- What is asked -
Please reproduce the listing below, swapping "computer-use agent" for "screen assistant" and leaving everything else unchanged.

- Material provided -

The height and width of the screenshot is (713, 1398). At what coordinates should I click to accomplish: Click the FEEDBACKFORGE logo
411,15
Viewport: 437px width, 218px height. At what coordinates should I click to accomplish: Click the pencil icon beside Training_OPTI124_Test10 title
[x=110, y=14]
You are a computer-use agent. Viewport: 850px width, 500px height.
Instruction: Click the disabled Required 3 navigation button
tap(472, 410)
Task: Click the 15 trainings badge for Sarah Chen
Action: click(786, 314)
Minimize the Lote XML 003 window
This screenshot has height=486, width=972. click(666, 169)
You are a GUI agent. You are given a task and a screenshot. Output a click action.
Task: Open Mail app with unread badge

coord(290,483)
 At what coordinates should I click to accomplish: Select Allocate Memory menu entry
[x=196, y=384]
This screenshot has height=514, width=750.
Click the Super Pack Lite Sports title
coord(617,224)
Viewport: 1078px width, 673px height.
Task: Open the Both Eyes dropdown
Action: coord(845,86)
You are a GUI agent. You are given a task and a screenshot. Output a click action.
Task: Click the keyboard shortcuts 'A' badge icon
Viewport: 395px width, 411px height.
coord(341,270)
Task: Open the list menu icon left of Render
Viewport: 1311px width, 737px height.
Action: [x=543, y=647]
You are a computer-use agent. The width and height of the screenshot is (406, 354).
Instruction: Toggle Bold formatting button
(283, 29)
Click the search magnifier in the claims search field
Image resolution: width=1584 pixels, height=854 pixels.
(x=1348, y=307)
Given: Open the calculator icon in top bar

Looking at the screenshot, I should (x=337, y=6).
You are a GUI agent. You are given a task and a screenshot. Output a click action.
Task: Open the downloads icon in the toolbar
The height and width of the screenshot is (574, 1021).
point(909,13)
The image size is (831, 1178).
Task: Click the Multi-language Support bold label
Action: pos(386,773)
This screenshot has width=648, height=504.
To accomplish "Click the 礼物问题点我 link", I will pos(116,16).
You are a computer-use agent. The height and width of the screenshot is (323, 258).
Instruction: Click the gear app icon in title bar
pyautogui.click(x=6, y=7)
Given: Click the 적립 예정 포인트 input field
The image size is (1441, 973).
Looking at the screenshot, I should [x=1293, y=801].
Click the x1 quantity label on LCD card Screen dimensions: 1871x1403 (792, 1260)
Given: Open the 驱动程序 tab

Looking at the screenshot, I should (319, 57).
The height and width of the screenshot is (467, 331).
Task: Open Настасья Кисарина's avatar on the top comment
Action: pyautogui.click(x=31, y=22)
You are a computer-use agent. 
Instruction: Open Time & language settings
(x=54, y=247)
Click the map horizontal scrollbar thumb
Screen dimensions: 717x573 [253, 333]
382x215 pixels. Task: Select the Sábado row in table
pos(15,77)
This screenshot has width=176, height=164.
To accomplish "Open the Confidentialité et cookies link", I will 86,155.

- Finished answer -
The height and width of the screenshot is (713, 1398). At what coordinates should I click to accomplish: Click the FEEDBACKFORGE logo
411,15
Viewport: 437px width, 218px height. At what coordinates should I click to accomplish: Click the pencil icon beside Training_OPTI124_Test10 title
[x=110, y=14]
You are a screen assistant. Viewport: 850px width, 500px height.
Instruction: Click the disabled Required 3 navigation button
tap(472, 410)
Task: Click the 15 trainings badge for Sarah Chen
Action: click(786, 314)
Minimize the Lote XML 003 window
This screenshot has height=486, width=972. click(666, 169)
You are a GUI agent. You are given a task and a screenshot. Output a click action.
Task: Open Mail app with unread badge

coord(290,483)
 At what coordinates should I click to accomplish: Select Allocate Memory menu entry
[x=196, y=384]
This screenshot has height=514, width=750.
Click the Super Pack Lite Sports title
coord(617,224)
Viewport: 1078px width, 673px height.
Task: Open the Both Eyes dropdown
Action: coord(845,86)
You are a GUI agent. You are given a task and a screenshot. Output a click action.
Task: Click the keyboard shortcuts 'A' badge icon
Viewport: 395px width, 411px height.
coord(341,270)
Task: Open the list menu icon left of Render
Viewport: 1311px width, 737px height.
Action: [x=543, y=647]
You are a screen assistant. The width and height of the screenshot is (406, 354).
Instruction: Toggle Bold formatting button
(283, 29)
Click the search magnifier in the claims search field
Image resolution: width=1584 pixels, height=854 pixels.
(x=1348, y=307)
Given: Open the calculator icon in top bar

Looking at the screenshot, I should (x=337, y=6).
You are a GUI agent. You are given a task and a screenshot. Output a click action.
Task: Open the downloads icon in the toolbar
The height and width of the screenshot is (574, 1021).
point(909,13)
The image size is (831, 1178).
Task: Click the Multi-language Support bold label
Action: pos(386,773)
This screenshot has width=648, height=504.
To accomplish "Click the 礼物问题点我 link", I will pos(116,16).
You are a screen assistant. The height and width of the screenshot is (323, 258).
Instruction: Click the gear app icon in title bar
pyautogui.click(x=6, y=7)
Given: Click the 적립 예정 포인트 input field
The image size is (1441, 973).
Looking at the screenshot, I should [x=1293, y=801].
Click the x1 quantity label on LCD card Screen dimensions: 1871x1403 (792, 1260)
Given: Open the 驱动程序 tab

Looking at the screenshot, I should (319, 57).
The height and width of the screenshot is (467, 331).
Task: Open Настасья Кисарина's avatar on the top comment
Action: pyautogui.click(x=31, y=22)
You are a screen assistant. 
Instruction: Open Time & language settings
(x=54, y=247)
Click the map horizontal scrollbar thumb
Screen dimensions: 717x573 [253, 333]
382x215 pixels. Task: Select the Sábado row in table
pos(15,77)
This screenshot has width=176, height=164.
To accomplish "Open the Confidentialité et cookies link", I will 86,155.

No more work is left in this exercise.